PAGE 4
A Coward
by
On the strength of this incident Vibart, a few days later, called at Mr. Carstyle’s office. Ostensibly, the young man had come to ask, on his aunt’s behalf, some question on a point at issue between herself and the Millbrook telephone company; but his purpose in offering to perform the errand had been the hope of taking up his intercourse with Mr. Carstyle where that gentleman’s smile had left it. Vibart was not disappointed. In a dingy office, with a single window looking out on a blank wall, he found Mr. Carstyle, in an alpaca coat, reading Montaigne.
It evidently did not occur to him that Vibart had come on business, and the warmth of his welcome gave the young man a sense of furnishing the last word in a conjugal argument in which, for once, Mr. Carstyle had come off triumphant.
The legal question disposed of, Vibart reverted to Montaigne: had Mr. Carstyle seen young So-and-so’s volume of essays? There was one on Montaigne that had a decided flavor: the point of view was curious. Vibart was surprised to find that Mr. Carstyle had heard of young So-and-so. Clever young men are given to thinking that their elders have never got beyond Macaulay; but Mr. Carstyle seemed sufficiently familiar with recent literature not to take it too seriously. He accepted Vibart’s offer of young So-and-so’s volume, admitting that his own library was not exactly up-to-date.
Vibart went away musing. The next day he came back with the volume of essays. It seemed to be tacitly understood that he was to call at the office when he wished to see Mr. Carstyle, whose legal engagements did not seriously interfere with the pursuit of literature.

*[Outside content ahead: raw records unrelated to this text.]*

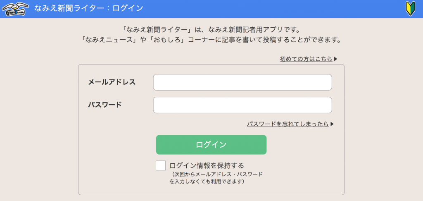The image size is (423, 201).
Task: Click the header title なみえ新聞ライター：ログイン
Action: (89, 8)
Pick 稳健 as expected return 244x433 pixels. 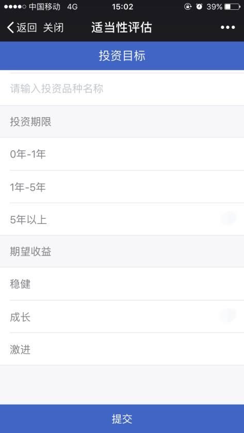pyautogui.click(x=122, y=284)
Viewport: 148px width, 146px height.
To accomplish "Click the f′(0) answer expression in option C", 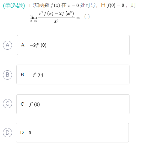I will (34, 104).
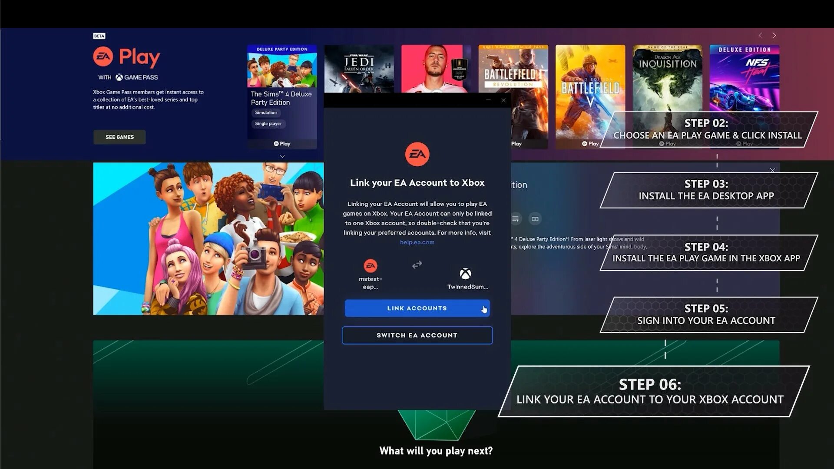Select SWITCH EA ACCOUNT button
Viewport: 834px width, 469px height.
click(417, 335)
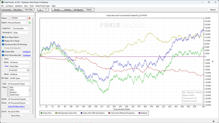Switch to the Statistics tab
Image resolution: width=219 pixels, height=123 pixels.
click(68, 10)
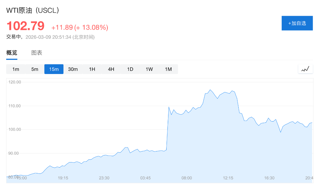Click the 23:30 time axis label

point(104,178)
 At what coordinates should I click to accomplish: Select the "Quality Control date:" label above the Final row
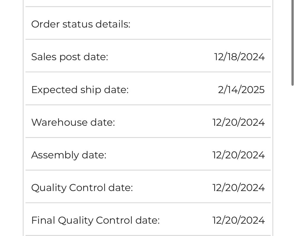pos(82,187)
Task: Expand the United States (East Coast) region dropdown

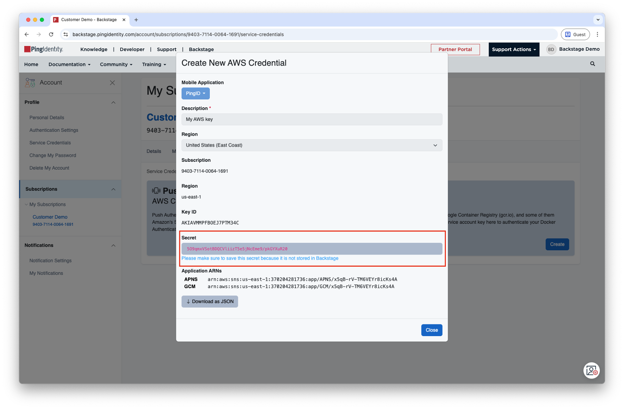Action: [312, 145]
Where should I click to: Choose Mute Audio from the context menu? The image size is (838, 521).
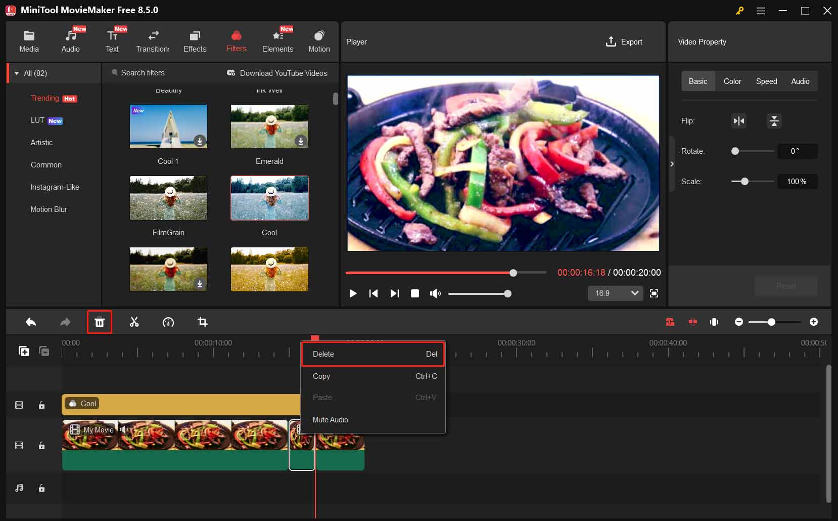(x=330, y=419)
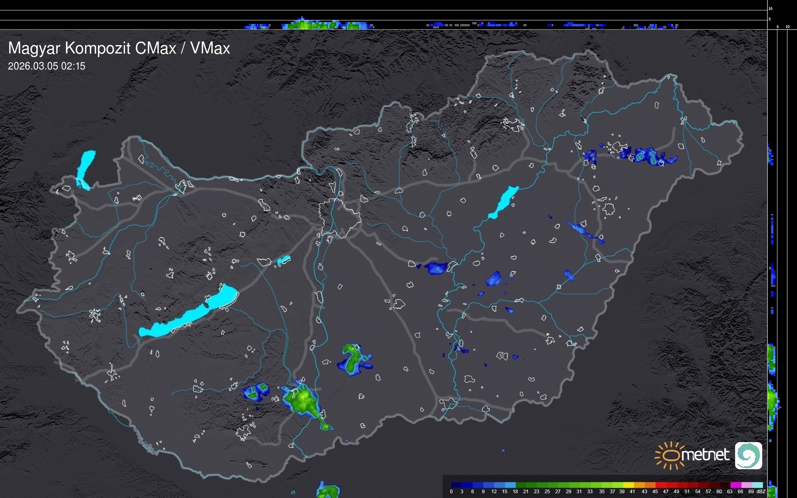Click the metnet wordmark text
Image resolution: width=797 pixels, height=498 pixels.
coord(706,455)
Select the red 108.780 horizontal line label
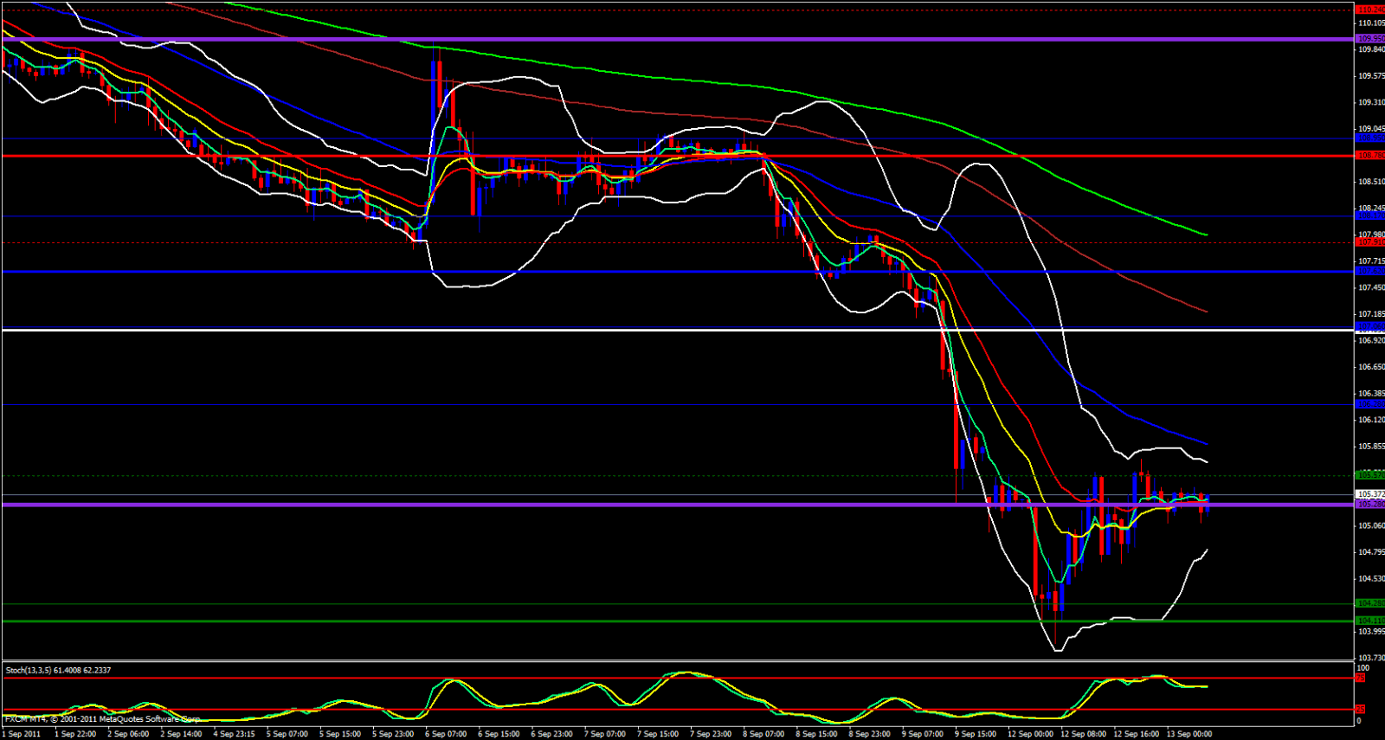The width and height of the screenshot is (1385, 740). (1369, 156)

For a week or ten days Mrs. Carstyle, in Vibart’s presence, continued to take counsel with her unseen adviser on the subject of her daughter’s visit to Narragansett. Once or twice Irene dropped her impersonal smile to tax Vibart with not caring whether she went or not; and Mrs. Carstyle seized a moment of tête-à-tête to confide in him that the dear child hated the idea of leaving, and was going only because her friend Mrs. Higby would not let her off. Of course, if it had not been for Mr. Carstyle’s peculiarities they would have had their own seaside home–at Newport, probably: Mrs. Carstyle preferred the tone of Newport–and Irene would not have been dependent on the charity of her friends; but as it was, they must be thankful for small mercies, and Mrs. Higby was certainly very kind in her way, and had a charming social position–for Narragansett.
These confidences, however, were soon superseded by an exchange, between mother and daughter, of increasingly frequent allusions to the delights of Narragansett, the popularity of Mrs. Higby, and the jolliness of her house; with an occasional reference on Mrs. Carstyle’s part to the probability of Hewlett Bain’s being there as usual–hadn’t Irene heard from Mrs. Higby that he was to be there? Upon this note Miss Carstyle at length departed, leaving Vibart to the undisputed enjoyment of her father’s company.
Vibart had at no time a keen taste for the summer joys of Millbrook, and the family obligation which, for several months of the year, kept him at his aunt’s side (Mrs. Vance was a childless widow and he filled the onerous post of favorite nephew) gave a sense of compulsion to the light occupations that chequered his leisure. Mrs. Vance, who fancied herself lonely when he was away, was too much engaged with notes, telegrams and arriving and departing guests, to do more than breathlessly smile upon his presence, or implore him to take the dullest girl of the party for a drive (and would he go by way of Millbrook, like a dear, and stop at the market to ask why the lobsters hadn’t come?); and the house itself, and the guests who came and went in it like people rushing through a railway- station, offered no points of repose to his thoughts. Some houses are companions in themselves: the walls, the book-shelves, the very chairs and tables, have the qualities of a sympathetic mind; but Mrs. Vance’s interior was as impersonal as the setting of a classic drama.